### REQUIRED WORK
Format the lines starting at the one containing "Point to the R10 label in the topmount" and ending at the one containing "pixels. pyautogui.click(x=169, y=239)" as a JSON list of strings, one string per line, with blank lines left out.

### ITEMS
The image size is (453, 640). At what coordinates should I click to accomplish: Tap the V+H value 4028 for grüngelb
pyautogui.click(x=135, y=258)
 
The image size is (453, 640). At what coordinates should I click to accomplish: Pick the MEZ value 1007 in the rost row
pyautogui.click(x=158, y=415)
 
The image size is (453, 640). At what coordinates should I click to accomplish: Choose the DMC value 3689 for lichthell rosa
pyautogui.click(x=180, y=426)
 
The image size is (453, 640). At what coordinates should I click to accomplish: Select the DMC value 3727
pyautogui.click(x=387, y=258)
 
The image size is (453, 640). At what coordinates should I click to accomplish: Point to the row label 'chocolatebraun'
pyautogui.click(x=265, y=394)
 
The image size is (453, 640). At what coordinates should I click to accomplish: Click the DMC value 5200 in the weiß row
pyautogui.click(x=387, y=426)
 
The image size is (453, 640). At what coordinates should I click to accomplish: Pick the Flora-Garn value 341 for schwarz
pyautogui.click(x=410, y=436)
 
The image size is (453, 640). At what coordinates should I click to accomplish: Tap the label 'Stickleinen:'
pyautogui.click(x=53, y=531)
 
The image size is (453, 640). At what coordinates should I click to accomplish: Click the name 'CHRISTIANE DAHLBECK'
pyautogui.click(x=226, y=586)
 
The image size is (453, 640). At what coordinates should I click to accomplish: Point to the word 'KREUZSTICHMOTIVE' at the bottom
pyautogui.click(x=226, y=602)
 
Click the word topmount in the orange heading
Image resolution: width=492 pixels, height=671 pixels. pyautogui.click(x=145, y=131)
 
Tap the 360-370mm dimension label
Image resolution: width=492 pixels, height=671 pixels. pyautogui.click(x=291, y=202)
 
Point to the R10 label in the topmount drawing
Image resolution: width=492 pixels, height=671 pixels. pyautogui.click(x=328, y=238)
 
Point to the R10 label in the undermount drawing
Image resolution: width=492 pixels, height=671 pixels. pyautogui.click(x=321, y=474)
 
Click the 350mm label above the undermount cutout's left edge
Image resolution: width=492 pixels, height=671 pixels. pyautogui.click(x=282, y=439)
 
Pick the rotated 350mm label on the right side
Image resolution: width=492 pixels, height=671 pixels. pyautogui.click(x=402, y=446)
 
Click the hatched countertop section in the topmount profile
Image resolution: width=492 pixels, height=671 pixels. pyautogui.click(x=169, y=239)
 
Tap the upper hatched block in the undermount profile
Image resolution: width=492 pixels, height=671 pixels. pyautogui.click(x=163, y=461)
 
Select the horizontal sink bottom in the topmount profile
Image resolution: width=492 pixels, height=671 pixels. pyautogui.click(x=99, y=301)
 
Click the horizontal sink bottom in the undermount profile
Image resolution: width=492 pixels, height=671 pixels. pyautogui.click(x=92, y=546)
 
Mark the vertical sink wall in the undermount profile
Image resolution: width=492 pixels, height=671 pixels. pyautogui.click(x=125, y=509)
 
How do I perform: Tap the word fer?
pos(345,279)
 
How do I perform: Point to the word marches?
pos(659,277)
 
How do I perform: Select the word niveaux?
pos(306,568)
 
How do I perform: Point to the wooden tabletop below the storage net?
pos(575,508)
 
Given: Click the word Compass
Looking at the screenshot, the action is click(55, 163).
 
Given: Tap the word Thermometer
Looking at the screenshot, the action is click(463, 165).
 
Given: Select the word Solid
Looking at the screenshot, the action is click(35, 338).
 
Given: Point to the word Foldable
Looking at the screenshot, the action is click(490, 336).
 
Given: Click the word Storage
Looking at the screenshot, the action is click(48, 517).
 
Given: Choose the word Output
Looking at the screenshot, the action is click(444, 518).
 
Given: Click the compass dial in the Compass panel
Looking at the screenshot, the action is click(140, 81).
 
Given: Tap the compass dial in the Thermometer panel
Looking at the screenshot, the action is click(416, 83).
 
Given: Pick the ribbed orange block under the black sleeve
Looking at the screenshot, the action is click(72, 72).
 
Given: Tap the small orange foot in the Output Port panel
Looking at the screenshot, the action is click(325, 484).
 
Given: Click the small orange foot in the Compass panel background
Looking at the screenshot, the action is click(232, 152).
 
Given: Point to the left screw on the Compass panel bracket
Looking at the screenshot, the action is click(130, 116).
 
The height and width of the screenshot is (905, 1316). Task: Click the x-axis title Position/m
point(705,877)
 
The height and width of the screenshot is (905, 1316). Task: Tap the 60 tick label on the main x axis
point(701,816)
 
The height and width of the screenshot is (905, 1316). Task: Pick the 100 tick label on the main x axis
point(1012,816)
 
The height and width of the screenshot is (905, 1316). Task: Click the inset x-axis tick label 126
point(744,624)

### SOLUTION TO THIS TASK
[
  "Point to the R10 label in the topmount drawing",
  "Image resolution: width=492 pixels, height=671 pixels. pyautogui.click(x=328, y=238)",
  "Point to the R10 label in the undermount drawing",
  "Image resolution: width=492 pixels, height=671 pixels. pyautogui.click(x=321, y=474)",
  "Click the 350mm label above the undermount cutout's left edge",
  "Image resolution: width=492 pixels, height=671 pixels. pyautogui.click(x=282, y=439)",
  "Pick the rotated 350mm label on the right side",
  "Image resolution: width=492 pixels, height=671 pixels. pyautogui.click(x=402, y=446)",
  "Click the hatched countertop section in the topmount profile",
  "Image resolution: width=492 pixels, height=671 pixels. pyautogui.click(x=169, y=239)"
]